What are you searching for?
Everybody is talking about Wolfram Alpha: it’s new, changing all the rules, is it a competitor for Google, is it not a competitor for Google, will it need some regulation over data delivered and will it be able to answer ANY question? Working in the legal industry means that a large part of my focus is to see how it is perceived by lawyers and legal professionals – is this going to be a useful tool for the legal industry?
Opinions vary though mostly all positive: futurlawyer has been reporting on it enthusiastically for the past few days, Greg Lambert, from LawGeekBlog gave an interesting review, focusing specifically on the relevancy to the legal industy. All in all, the social media arena is flooded with data streams heralding as well as questioning the deliverability of the product.
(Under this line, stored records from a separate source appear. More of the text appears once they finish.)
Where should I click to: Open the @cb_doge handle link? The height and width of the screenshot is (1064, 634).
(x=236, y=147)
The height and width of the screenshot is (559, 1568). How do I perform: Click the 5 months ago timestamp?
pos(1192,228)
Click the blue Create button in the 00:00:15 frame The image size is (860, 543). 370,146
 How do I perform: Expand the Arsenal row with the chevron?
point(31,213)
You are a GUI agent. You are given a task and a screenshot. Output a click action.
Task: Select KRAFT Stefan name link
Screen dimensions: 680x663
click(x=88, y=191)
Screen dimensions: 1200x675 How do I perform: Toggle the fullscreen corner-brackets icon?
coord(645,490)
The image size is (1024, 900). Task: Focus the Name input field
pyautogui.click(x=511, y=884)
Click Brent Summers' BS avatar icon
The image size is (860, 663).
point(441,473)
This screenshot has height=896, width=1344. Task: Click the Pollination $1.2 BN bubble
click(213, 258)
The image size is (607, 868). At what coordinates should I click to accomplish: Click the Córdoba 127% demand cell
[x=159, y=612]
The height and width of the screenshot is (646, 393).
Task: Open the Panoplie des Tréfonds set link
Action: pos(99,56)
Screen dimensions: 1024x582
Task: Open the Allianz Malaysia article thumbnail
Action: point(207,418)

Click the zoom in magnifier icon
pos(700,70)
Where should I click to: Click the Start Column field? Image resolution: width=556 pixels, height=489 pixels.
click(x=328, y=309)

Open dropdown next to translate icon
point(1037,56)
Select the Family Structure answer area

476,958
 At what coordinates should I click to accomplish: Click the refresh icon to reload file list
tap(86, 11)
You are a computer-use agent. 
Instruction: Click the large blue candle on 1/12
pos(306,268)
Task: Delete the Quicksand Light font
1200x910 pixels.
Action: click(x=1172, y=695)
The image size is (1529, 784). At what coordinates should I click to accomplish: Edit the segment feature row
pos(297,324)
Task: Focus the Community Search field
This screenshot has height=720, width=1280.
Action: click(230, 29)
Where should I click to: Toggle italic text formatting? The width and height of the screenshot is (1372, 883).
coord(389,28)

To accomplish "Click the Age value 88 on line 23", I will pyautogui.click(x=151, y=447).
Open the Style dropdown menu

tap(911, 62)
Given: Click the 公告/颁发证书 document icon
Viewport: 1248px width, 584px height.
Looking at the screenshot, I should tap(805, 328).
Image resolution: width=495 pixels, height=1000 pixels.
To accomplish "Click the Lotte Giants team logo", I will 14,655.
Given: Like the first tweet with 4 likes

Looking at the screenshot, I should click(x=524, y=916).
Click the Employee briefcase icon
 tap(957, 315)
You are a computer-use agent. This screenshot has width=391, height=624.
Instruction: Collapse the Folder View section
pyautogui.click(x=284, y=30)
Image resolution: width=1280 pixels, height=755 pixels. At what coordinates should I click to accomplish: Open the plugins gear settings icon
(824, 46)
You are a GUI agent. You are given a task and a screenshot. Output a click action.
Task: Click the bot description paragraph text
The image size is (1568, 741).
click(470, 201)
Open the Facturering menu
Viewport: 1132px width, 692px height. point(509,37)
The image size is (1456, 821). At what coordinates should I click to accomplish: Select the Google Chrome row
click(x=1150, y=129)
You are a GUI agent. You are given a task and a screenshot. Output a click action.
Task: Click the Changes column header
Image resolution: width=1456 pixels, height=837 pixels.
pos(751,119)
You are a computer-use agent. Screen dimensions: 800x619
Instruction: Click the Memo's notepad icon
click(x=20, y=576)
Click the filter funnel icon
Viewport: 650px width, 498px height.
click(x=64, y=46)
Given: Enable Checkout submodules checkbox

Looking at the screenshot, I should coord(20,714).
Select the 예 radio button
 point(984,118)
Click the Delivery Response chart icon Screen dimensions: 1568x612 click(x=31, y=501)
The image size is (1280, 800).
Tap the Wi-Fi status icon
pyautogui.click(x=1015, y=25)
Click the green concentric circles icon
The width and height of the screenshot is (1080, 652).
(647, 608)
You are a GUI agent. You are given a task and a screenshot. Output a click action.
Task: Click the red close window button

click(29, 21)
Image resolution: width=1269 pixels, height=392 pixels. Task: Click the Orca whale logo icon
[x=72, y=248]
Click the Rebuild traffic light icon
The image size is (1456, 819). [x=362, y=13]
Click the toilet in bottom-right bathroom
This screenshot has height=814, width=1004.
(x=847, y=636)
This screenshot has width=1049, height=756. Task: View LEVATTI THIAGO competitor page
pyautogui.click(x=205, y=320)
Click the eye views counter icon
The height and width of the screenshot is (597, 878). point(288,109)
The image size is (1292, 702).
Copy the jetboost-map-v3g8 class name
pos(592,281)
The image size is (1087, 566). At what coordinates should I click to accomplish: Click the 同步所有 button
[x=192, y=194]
The question ‘what is a user after when searching the web’ is the 100 billion dollar question that whoever answers will ‘win’ the web. This is a tricky question as there are hundreds of search tasks and ‘mind sets’, and there is no one single answer. Many people have already mention that an answer based search cannot replace a wide search – i.e. Wolfram Alpha replacing Google – because the purposes of the two are so vastly different they actually complete each other.
The popular example of ‘Apple’ search used so often in semantic web discussions is a great example: how would you know if a user was looking for information about the fruit or ‘Apple‘ the company if they only typed ‘apple’ into the search box? Indeed Wolfram Alpha’s key proposition is the ability to deliver very precise answers based on very precise questions. And still it seems, if Wolfram will deliver it’s promise to give the most precise answer to any question, that the next step is an amalgamation of specific as well as wide search.
[Update] Last year saw YahooGlue launched in India to try and cover all interpretations and results format in one page. Searching for Apple? You’d get links to the brand, the fruit, the symbol, you’d get articles, videos, photos, reviews. Though promising, one year after launch, looks like it didn’t take off.
Taking that into consideration, and seeing how we’re all so excited from a single answer search engine, one has to wonder if the general trend is for a single result search or a wide one to cover all references, opinions, etc? If so, what does it say on culture of information consumption – we want one answer to a question, no time to read further research, check, get a wider view, supportive evidence.